-- SOURCE PASSAGE follows --

Select Committee on Health Appendices to the Minutes of Evidence


Memorandum by Oxfordshire NHS Health Authority (PH 8)


  A review of the public health function is currently being undertaken and this provides the basis for our evidence. Initial findings can be grouped under three headings.

1.   Relationship with local government

  There is clear recognition of the major contribution of local government to the public health agenda, although the nature of the relationship between the sectors sometimes lacks clarity. Coterminosity between Primary Care Trusts and local government is a national issue and we would encourage a flexible development of networks, based on coterminosity wherever possible since improving the public's health must be predicated on multisectoral joint working. We believe there is a need for better understanding of agendas and improved communication. A potential way forward is to have more formal joint working, including opportunities within the Public Health Department, and encouraging better and more direct communication.

2.   Primary Care Trusts and public health

  Further thinking about the nature of Public Health in PCTs is needed, but we do not believe there can be a single national organisational solution. We support the development of managed national public health networks. We would favour joint accountability to local government and primary care for defined local populations, with links to both decision making processes. We would not wish public health departments to be an independent agency, and emphasise that public health practice, whilst important in primary care, is also necessary at other population levels. Which in our case country wide, and also supra district level with respect to specialist services, teaching, training and research.

3.   Future role of the Health Authority and the impact for the organisation of public health

  Future development would be facilitated by:

    —  a clear population boundary;

    —  a managed public health network;

    —  clear links to primary care, but cognisant of local authority responsibilities;

    —  enhanced cross-agency working, ie the HIMP with community plans and local strategic partnerships; and

    —  maintaining the DPH role within the health Authority setting.

  To avoid fragmentation of public health resources, we would encourage the creation of a managed public health network which:

    —  engages all relevant organisations;

    —  identifies appropriate population bases with which to work;

    —  identifies and supports public health skills within all organisations;

    —  ensures appropriate opportunities for training and the development of all staff;

    —  monitors the health of the population, particularly inequalities in health;

    —  maintains the specialist skills; and

    —  ensures the HIMP process works effectively, reporting to both health and local authorities.


  Oxfordshire Health Authority has responsibility for the population of the people of Oxfordshire and for the health services served by the six PCGs who have accountability to the Health Authority. The population of Oxfordshire is around 600,000 people, of whom one third live in Oxford City and Banbury, with the rest living in a predominantly rural environment around market towns.

  The population statistics show that the country's health is better than average, due both to the affluence of the population but also to the high quality of care from the hospitals, and from general practice, many of whose clinicians are involved in teaching and training and research. There are however significant pockets of health inequalities and financial problems within the Trusts.

  The county is made up of a county council with five district councils. There is no clear coterminosity between local government and primary care. Within this complex environment the public health team are trying to find effective and efficient ways of working.

-- SOURCE PASSAGE concluded --
-- RECORDS PROVIDED follows --

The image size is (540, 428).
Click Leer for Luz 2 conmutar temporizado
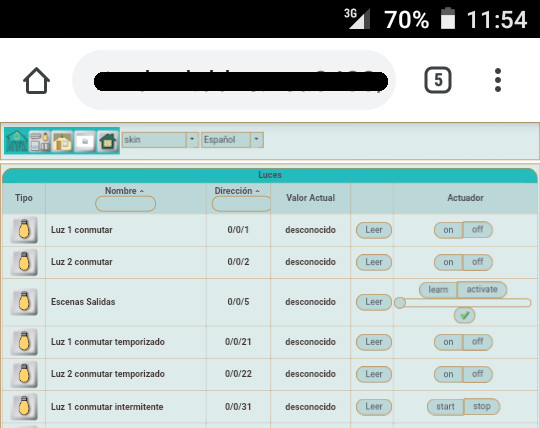(x=374, y=374)
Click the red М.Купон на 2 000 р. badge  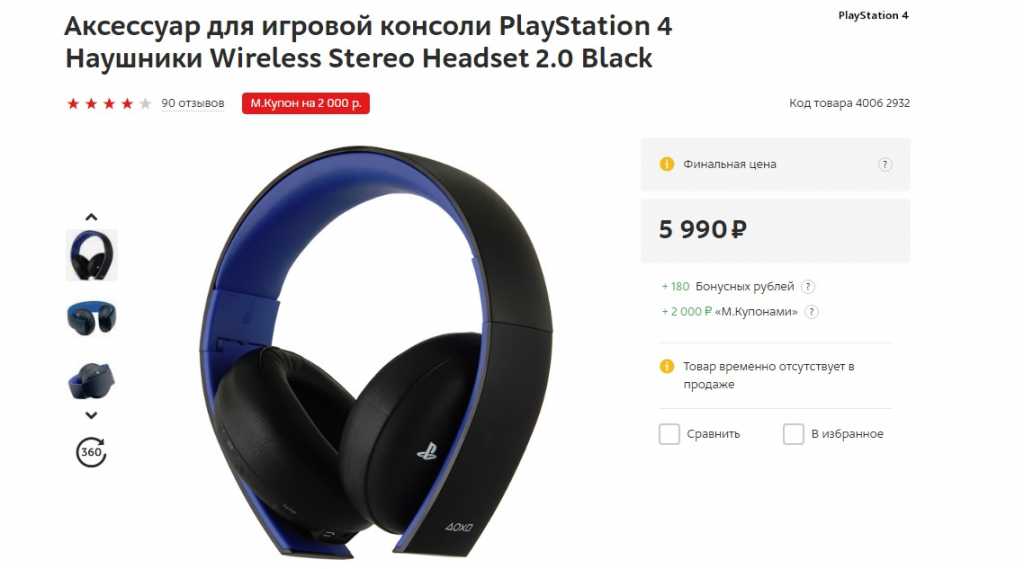[306, 103]
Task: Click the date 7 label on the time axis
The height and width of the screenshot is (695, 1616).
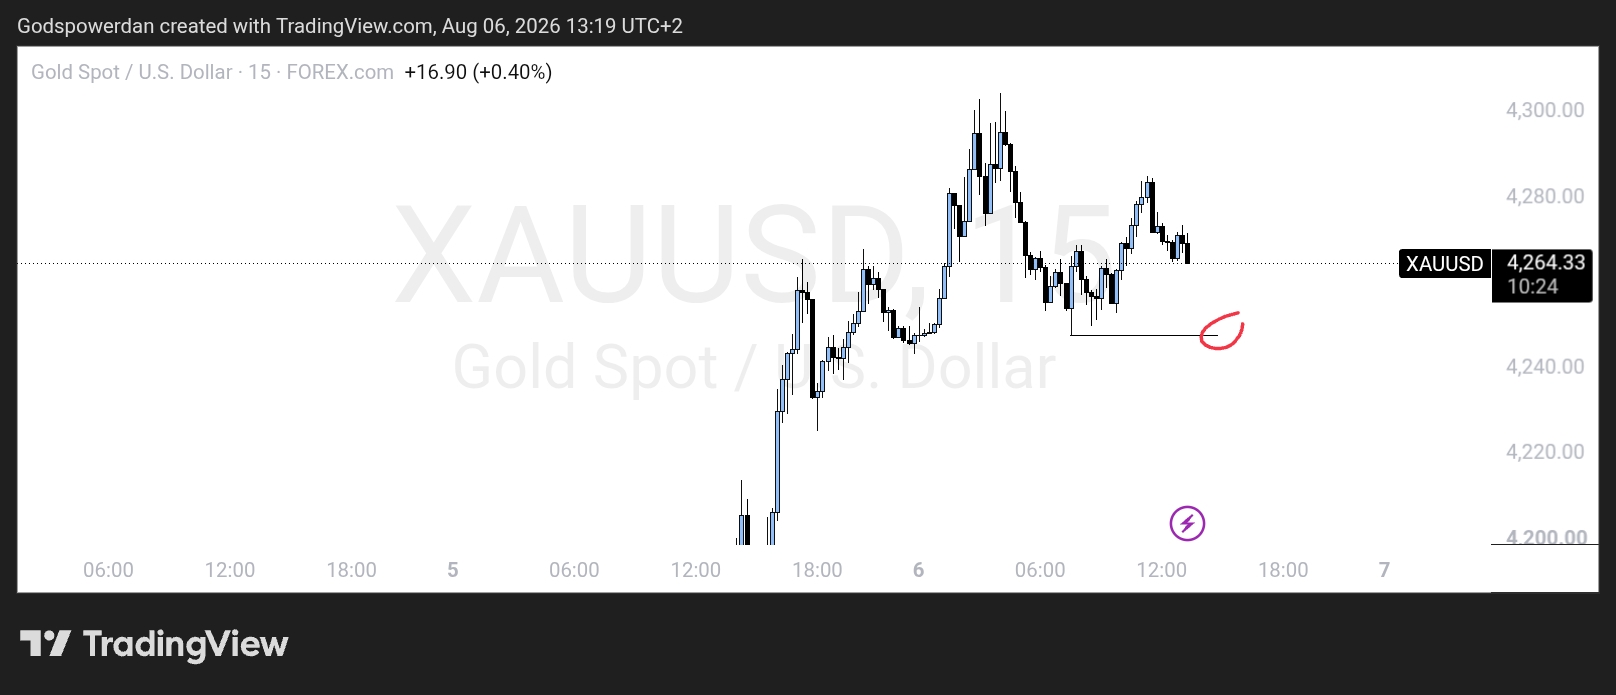Action: 1384,570
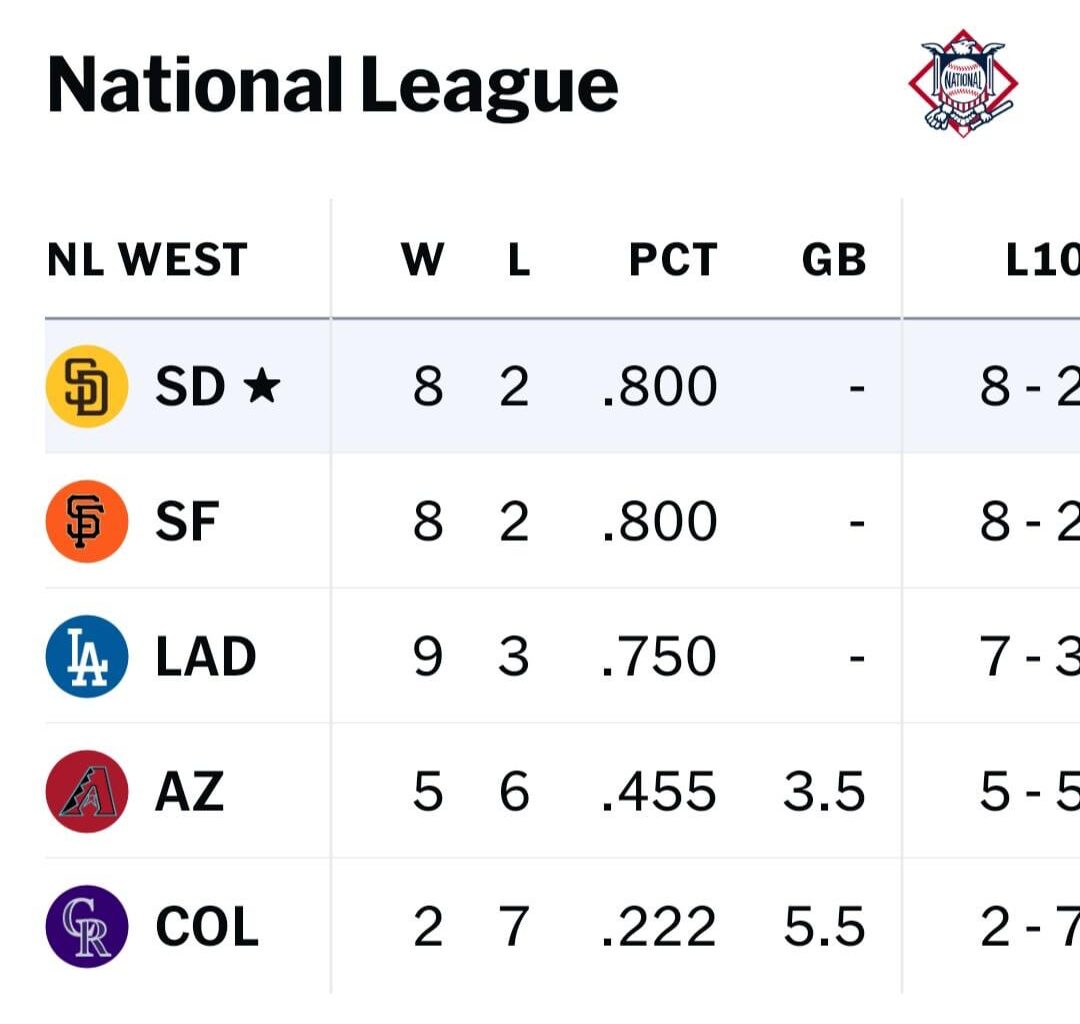Click the San Diego Padres logo

pyautogui.click(x=86, y=386)
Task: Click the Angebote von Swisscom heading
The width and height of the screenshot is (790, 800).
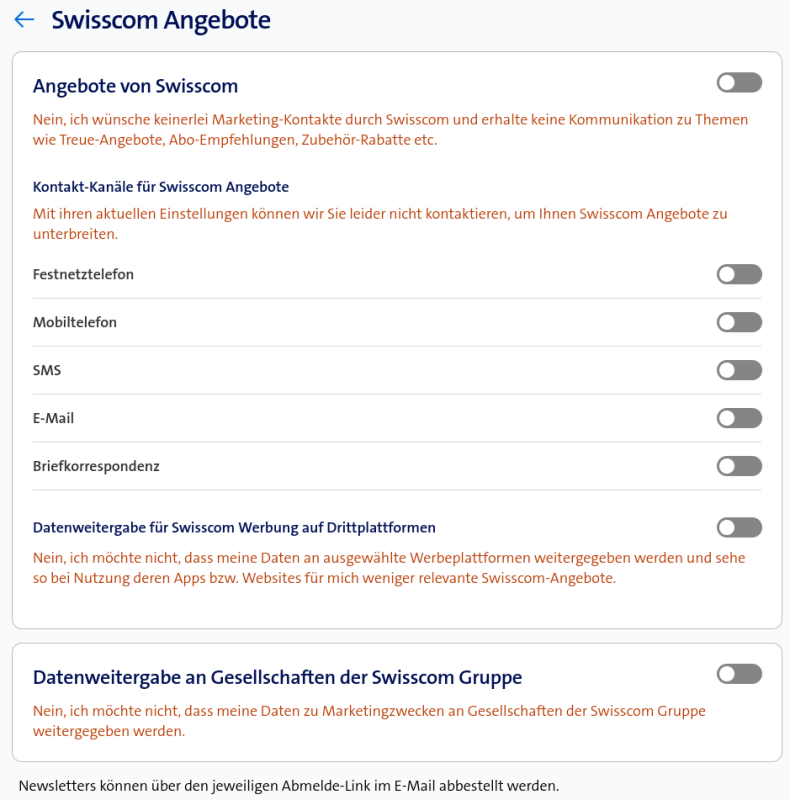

-- RECORDS PROVIDED concluded --

## YOUR ASSIGNMENT
Using the Oxfordshire health authority memorandum above, decide whether each statement agrees with it. Answer yes or no for each, quoting the words from the memorandum that decide it.
1. The memorandum wants public health departments to become an independent agency.
2. About one third of Oxfordshire's population lives in Oxford City and Banbury.
3. Local government and primary care in the county are clearly coterminous.

## TASK ANSWER
1. No: "We would not wish public health departments to be an independent agency"
2. Yes: "of whom one third live in Oxford City and Banbury"
3. No: "There is no clear coterminosity between local government and primary care."